Ana Falastine, Wadie (pseudonyme de deux réalisateurs : Mourad Fallah et Jean-Michel Petaux), 2012, 77 minutes
Les deux auteurs de ce film, regroupés sous le nom unique de Wadie, sont journalistes. Leur film peut être considéré comme un bon exemple de ce qu’une perspective journalistique peut apporter au cinéma documentaire.
«Comprendre ce qui à force parait incompréhensible ». Le projet est clair. La méthode aussi. Premièrement, se rendre sur le terrain. Trois voyages étalés sur trois ans et un séjour de six mois sur place. Se plonger donc dans la réalité, la vie sous l’occupation en Cisjordanie. Rencontrer les hommes mais aussi s’attacher à prendre en compte les symboles. En second lieu, définir le mode d’approche de cette réalité. Trois dimensions apparaissent alors, l’actualité de la situation de conflits, la réalité quotidienne, la guerre des symboles. Elles seront abordées sous trois formes journalistiques courantes et complémentaires : le portrait, le carnet de route, l’investigation.

Trois parties donc, au titre évocateur : « Je suis Témoin », « Je suis Route 60 », « Je suis Jérusalem ».
La première, « Je suis Témoin », dresse le portrait d’un journaliste palestinien, correspondant de la chaîne de télévision Al Jazira, Hassan Titi. Nous le suivons dans son travail, caméra à l’épaule, lors des opérations militaires menées par l’armée israélienne ou des manifestations de force du Hamas. Un travail particulièrement dangereux, le film évoquant d’ailleurs sans détour la mort, dans l’exercice de son métier, d’un compagnon d’Hassan. Mais ce dernier ne veut pas renoncer, malgré l’angoisse que manifeste sa femme et sa fille ainée. Son métier est une forme de résistance. Indispensable. Faire du journalisme en période de conflit ne peux pas en rester à une vision neutre des événements.
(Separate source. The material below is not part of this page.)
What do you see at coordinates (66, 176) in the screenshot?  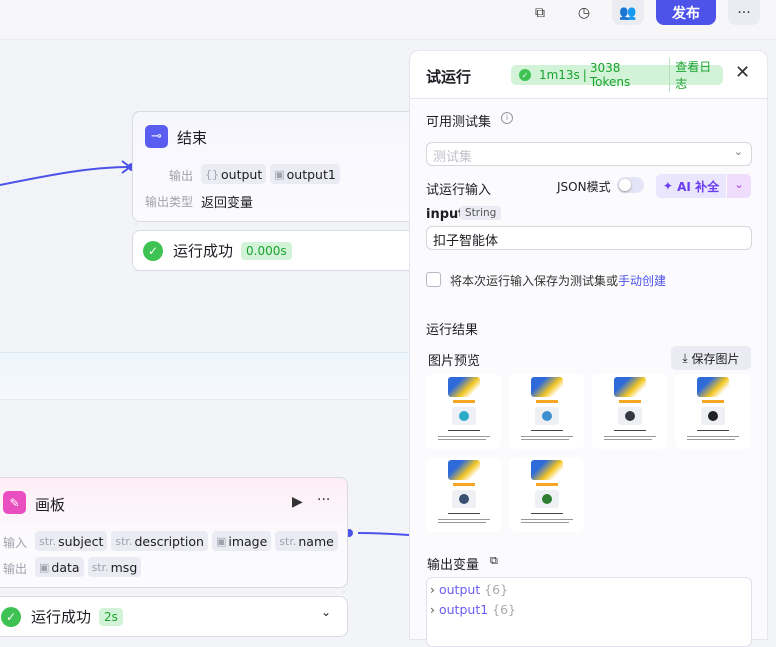 I see `edge-to-end` at bounding box center [66, 176].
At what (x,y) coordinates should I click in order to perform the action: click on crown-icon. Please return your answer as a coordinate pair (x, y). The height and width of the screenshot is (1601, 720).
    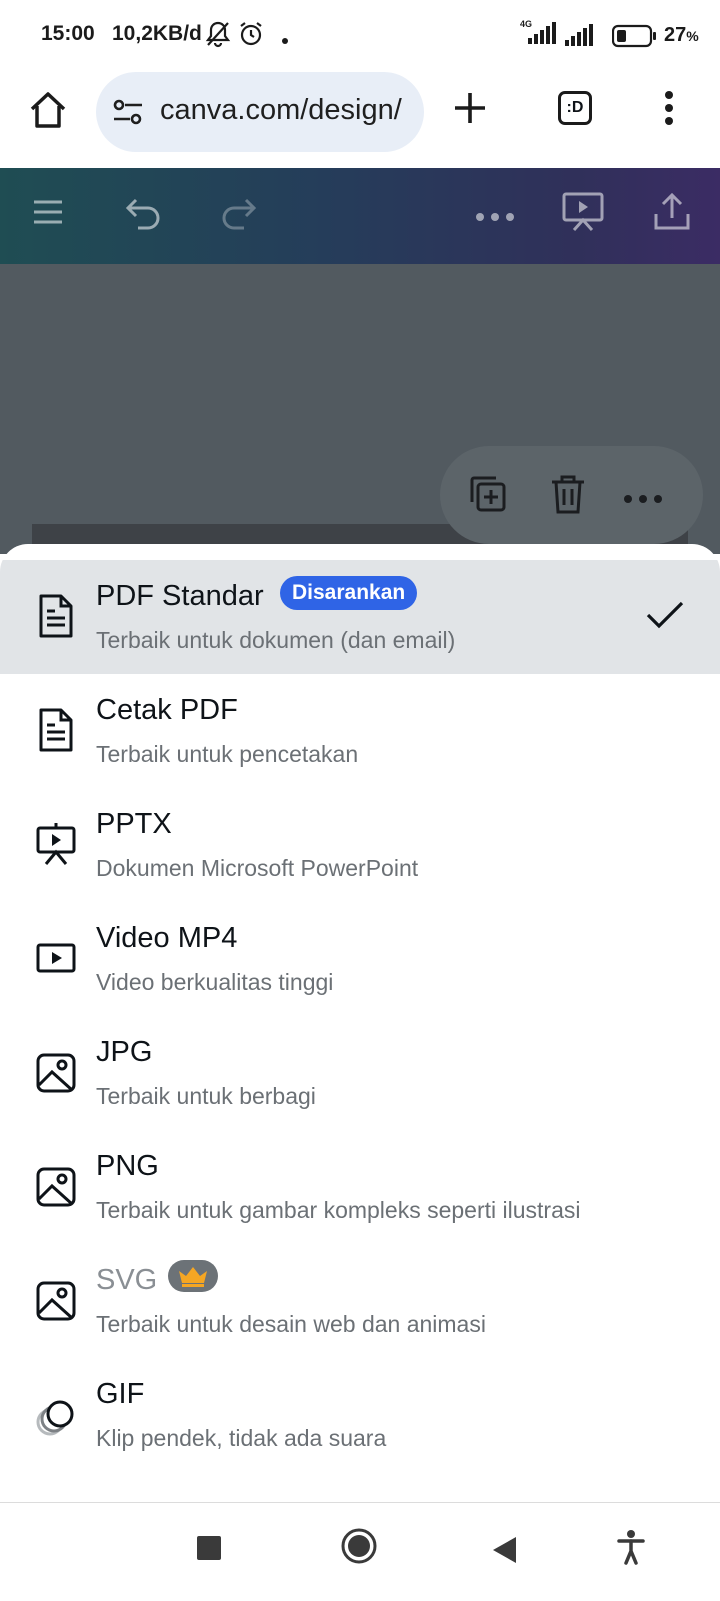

La deuxième partie, « Je suis Route 60 », essaie de se fondre dans la population palestinienne, en entreprenant de trajet le long de la route qui mène de Jénine dans le nord à Hébron, en passant par Naplouse, Ramallah, Jérusalem et Bethléem. Tout au long, des files interminables de véhicules. Le voyage prendra des heures. L’armée israélienne est omniprésente et les check points innombrables. La population palestinienne semble résignée face à cette situation. Mais le film montre clairement leur souffrance d’avoir à subir tous ces contrôles dans leur vie de tous les jours.

Enfin, « Je suis Jérusalem » se penche sur les enjeux, politiques et religieux que représente Jérusalem. Le film donne la parole à toutes les parties concernées. Mais ce ne sont pas seulement ces discours qui peuvent nous faire comprendre pourquoi la ville ‘trois fois saintes » est l’objet d’une véritable guerre des symboles tout aussi virulente que la guerre militaire. Ici les images ont tout leur poids. Leur portée va bien au-delà de leur dimension illustrative.

Travail journalistique, ce film est une pièce de plus à verser au dossier du conflit israélo-palestinien. Réalisé du côté palestinien, il en soutient normalement le point de vue dans ses deux premières parties. La troisième est plus pluraliste. L’ensemble ne peut pas laisser indifférent.